Chronił BASF
Omawiając dotychczasowy przebieg sezonu, Maciej Wita zachwalał herbicyd Wing P 462,5 EC, na który w tym roku nie było żadnej reklamacji. Podkreślił, że środek ma rejestrację w cebuli z siewu, z dymki nie. Zalecił zastosowanie na mączniaka rzekomego cebuli podczas upałów – dolnej z zalecanych – dawki Cabrio Duo 112 EC – 2,0 l/ha. Graniczna – górna dawka to 2,5 l/ha.
Zarejestrowany do zwalczania alternariozy i mączniaka rzekomego środek Signum 33 WG ogranicza również stemphylium, jeśli jest zastosowany profilaktycznie. O Signum nie można zapominać w okresie przedzbiorczym (karencja 14 dni). Prelegent przestrzegał przed zbyt częstym zastosowaniem strobiluryn, zwłaszcza w końcówce ochrony. Strobiluryny dodatkowo wspomagają procesy fizjologiczne roślin, wywołując tzw. efekt zieloności. Istnieje wtedy ryzyko “niezamykania szyjki” cebuli. Jeśli strobiluryny były już stosowane wcześniej, dawkę Signum należy zmniejszyć.

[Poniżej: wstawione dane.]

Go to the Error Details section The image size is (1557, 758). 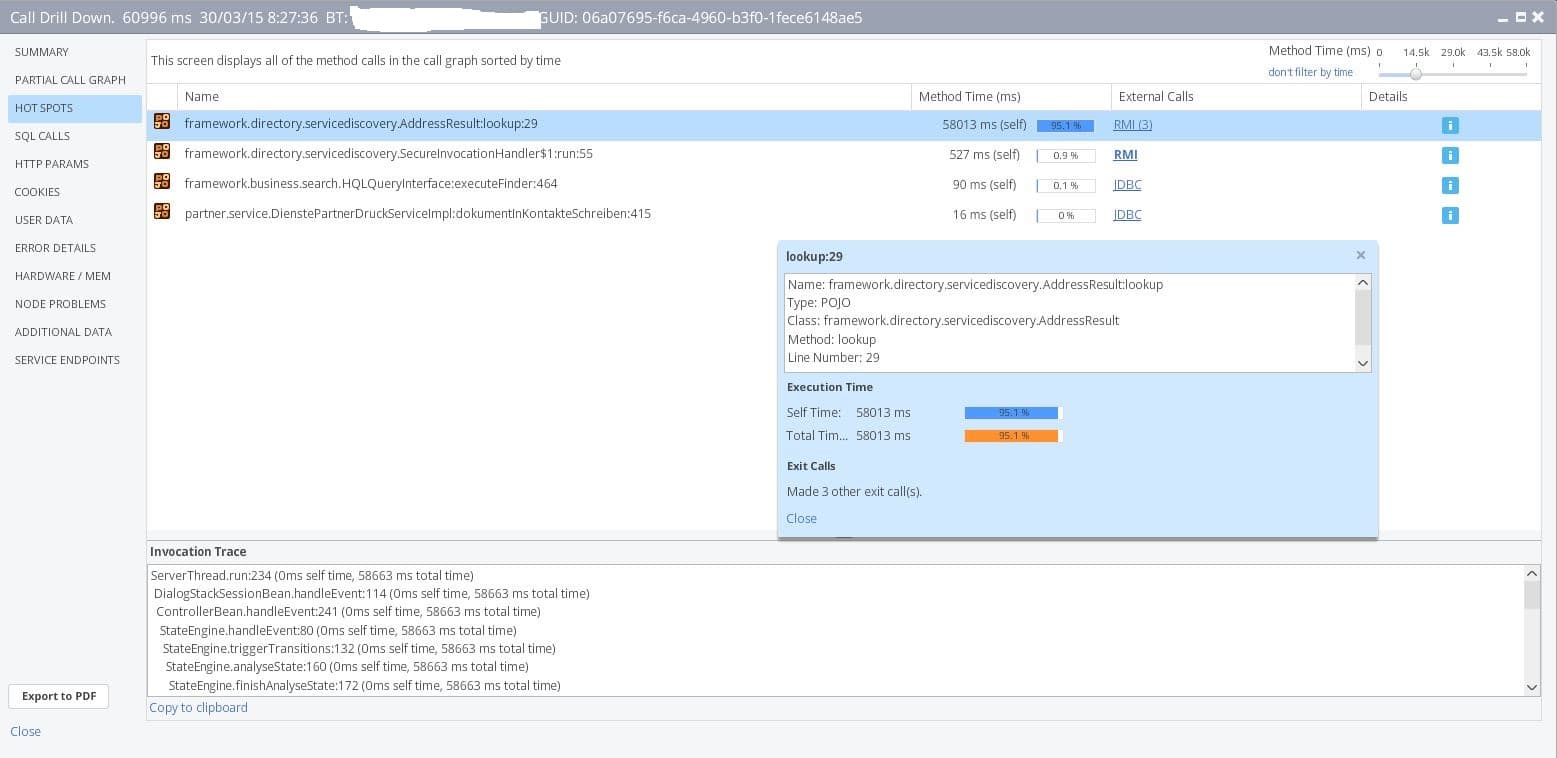click(x=55, y=248)
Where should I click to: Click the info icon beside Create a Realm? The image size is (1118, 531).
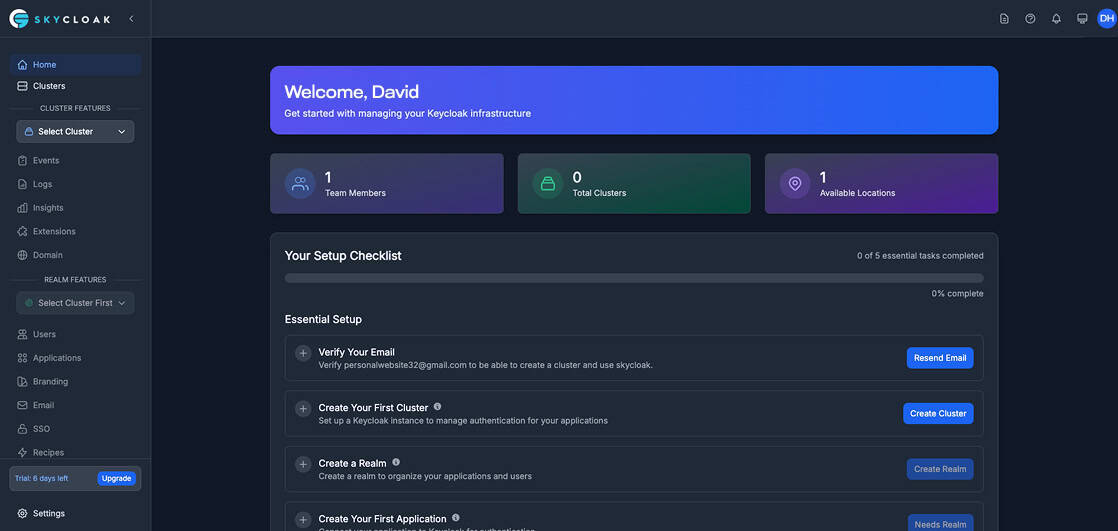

Maciej Wita zaznaczył też, że póki co nowy fungicyd Dagonis ma rejestrację tylko (jeśli chodzi o cebulę) w polowej uprawie cebuli szczypiorowej.
Nawoził Timac Agro
Na pokazowym cebulowym polu od fazy 2–3 liścia zastosowano nawóz doglebowo-nalistny Fertiactyl Starter w dwóch dawkach po 2 l/ha, w dwutygodniowym odstępie. Dostarczono w ten sposób nie tylko makroelementy N, P, K, ale również kwasy huminowe i fulwowe, zeatynę, glicynę-betainę, tworzące kompleks Fertiactyl. Piotr Smolarek zapewniał, że nawóz ten dodatkowo pomaga roślinom w regeneracji po zabiegach herbicydowych.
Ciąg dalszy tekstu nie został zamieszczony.